→ **Your instructions**
Retype, word for word, every line of the records below starting at the one that contains "Ver meu perfil completo (283, 1969)" and ending at the one that contains "A cultura caipira de Araçatuba (289, 1592)"; include both of those lines and nothing more.

→ **Data extract**

☆ ☆ ☆ ☆ ☆ ☆ ☆

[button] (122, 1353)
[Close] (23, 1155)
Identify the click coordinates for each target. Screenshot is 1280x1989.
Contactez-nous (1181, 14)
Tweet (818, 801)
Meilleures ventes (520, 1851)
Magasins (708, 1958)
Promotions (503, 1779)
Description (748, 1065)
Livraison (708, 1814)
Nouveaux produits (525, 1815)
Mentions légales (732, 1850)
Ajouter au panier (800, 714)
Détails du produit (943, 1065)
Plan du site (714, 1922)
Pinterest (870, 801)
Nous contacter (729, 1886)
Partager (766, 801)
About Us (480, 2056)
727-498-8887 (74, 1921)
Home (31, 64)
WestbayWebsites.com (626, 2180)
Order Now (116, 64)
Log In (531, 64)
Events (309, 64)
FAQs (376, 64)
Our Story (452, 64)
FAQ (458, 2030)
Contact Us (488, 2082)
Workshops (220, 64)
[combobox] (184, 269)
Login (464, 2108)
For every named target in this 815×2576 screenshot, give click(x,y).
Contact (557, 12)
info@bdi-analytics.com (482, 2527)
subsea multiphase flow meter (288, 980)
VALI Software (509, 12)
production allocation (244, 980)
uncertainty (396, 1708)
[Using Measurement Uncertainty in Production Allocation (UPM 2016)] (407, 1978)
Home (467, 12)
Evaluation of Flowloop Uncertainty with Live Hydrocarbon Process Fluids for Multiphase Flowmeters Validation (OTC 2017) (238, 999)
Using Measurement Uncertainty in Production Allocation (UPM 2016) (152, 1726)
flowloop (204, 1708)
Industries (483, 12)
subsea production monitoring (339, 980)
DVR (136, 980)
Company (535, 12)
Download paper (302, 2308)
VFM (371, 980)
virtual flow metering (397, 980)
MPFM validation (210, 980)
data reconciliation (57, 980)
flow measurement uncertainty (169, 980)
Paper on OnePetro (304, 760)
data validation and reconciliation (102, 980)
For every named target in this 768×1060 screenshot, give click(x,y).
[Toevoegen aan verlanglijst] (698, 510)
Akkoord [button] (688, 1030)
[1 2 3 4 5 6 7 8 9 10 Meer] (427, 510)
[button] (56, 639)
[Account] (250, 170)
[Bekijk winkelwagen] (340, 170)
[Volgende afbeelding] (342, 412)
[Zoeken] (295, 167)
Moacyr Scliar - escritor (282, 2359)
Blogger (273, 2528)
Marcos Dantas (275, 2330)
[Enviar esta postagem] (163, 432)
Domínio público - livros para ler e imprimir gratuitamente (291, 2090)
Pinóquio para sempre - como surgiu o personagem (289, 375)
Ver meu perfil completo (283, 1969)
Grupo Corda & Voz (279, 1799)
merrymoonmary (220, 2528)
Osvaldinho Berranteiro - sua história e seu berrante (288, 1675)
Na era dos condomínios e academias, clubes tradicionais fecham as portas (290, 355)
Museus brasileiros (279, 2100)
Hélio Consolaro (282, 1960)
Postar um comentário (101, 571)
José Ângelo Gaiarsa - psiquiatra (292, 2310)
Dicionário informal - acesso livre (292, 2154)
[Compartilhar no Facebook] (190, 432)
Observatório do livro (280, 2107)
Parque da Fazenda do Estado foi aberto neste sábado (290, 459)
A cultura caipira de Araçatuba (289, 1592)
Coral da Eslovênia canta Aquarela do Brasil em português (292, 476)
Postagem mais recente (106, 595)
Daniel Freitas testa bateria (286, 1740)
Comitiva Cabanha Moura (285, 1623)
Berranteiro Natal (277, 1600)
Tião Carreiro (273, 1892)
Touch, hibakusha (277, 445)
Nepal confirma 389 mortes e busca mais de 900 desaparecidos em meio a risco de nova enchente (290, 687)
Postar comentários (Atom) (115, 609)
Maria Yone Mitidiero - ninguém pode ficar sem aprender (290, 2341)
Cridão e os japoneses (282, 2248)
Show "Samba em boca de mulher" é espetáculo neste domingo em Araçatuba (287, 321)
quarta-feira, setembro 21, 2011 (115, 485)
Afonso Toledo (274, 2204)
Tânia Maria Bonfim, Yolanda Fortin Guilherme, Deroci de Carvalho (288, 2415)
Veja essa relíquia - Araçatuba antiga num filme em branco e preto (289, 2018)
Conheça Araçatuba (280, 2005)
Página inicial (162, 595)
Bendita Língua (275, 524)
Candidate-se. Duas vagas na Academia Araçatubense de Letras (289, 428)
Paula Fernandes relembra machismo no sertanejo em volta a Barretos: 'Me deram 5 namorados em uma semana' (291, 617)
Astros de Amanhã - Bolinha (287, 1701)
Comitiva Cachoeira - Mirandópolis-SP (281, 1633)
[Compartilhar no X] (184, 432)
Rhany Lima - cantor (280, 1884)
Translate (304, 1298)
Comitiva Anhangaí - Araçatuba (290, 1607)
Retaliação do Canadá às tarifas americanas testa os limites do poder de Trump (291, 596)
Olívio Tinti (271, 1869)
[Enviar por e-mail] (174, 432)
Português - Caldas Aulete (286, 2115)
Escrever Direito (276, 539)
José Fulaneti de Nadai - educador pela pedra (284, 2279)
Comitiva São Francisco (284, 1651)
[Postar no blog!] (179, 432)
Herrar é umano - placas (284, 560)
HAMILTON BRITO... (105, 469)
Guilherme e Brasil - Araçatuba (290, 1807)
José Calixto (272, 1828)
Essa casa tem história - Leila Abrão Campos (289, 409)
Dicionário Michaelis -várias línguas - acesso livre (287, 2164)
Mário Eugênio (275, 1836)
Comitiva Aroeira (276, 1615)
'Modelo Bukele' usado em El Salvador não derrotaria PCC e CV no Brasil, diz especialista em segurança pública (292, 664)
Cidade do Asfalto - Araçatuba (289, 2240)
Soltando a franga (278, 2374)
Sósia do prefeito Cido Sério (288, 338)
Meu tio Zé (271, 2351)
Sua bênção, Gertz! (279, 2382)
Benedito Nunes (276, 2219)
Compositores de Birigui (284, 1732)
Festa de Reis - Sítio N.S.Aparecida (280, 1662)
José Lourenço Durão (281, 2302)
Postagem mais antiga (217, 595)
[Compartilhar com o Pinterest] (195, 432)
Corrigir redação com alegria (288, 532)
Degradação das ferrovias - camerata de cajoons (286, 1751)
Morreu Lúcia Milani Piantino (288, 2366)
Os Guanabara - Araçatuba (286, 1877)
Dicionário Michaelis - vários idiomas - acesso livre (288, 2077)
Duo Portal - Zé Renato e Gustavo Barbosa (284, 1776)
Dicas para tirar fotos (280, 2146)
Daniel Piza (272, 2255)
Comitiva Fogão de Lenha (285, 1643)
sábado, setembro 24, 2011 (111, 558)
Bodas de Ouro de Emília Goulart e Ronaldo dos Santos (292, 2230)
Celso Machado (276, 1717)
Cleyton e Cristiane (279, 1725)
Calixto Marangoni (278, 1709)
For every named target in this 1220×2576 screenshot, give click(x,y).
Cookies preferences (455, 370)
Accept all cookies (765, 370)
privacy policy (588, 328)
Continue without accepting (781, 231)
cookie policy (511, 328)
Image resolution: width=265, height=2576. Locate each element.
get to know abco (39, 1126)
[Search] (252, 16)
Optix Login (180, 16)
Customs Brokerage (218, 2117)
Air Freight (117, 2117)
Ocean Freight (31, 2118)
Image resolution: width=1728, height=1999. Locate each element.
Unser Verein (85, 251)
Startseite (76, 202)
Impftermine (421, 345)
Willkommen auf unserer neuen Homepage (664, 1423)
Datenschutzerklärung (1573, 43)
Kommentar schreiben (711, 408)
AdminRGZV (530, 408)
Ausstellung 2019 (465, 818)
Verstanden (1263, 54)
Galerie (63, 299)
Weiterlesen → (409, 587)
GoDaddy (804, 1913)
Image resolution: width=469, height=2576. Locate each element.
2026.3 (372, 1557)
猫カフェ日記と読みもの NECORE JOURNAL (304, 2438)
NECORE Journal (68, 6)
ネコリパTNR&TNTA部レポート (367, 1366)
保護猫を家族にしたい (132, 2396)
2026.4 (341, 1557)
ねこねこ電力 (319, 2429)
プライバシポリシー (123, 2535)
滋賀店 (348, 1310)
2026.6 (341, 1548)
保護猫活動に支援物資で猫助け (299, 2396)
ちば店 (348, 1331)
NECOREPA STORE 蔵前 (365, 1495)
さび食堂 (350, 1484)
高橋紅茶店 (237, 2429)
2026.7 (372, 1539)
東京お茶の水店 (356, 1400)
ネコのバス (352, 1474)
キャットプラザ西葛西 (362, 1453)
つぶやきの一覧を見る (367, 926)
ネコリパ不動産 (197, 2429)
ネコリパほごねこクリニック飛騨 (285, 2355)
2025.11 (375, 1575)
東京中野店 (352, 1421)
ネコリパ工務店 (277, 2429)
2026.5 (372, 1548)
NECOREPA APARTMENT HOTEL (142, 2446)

☆ ☆ ☆ ☆ ☆ ☆ ☆

→ **Result**
Ver meu perfil completo (283, 1969)
Grupo Corda & Voz (279, 1799)
merrymoonmary (220, 2528)
Osvaldinho Berranteiro - sua história e seu berrante (288, 1675)
Na era dos condomínios e academias, clubes tradicionais fecham as portas (290, 355)
Museus brasileiros (279, 2100)
Hélio Consolaro (282, 1960)
Postar um comentário (101, 571)
José Ângelo Gaiarsa - psiquiatra (292, 2310)
Dicionário informal - acesso livre (292, 2154)
[Compartilhar no Facebook] (190, 432)
Observatório do livro (280, 2107)
Parque da Fazenda do Estado foi aberto neste sábado (290, 459)
A cultura caipira de Araçatuba (289, 1592)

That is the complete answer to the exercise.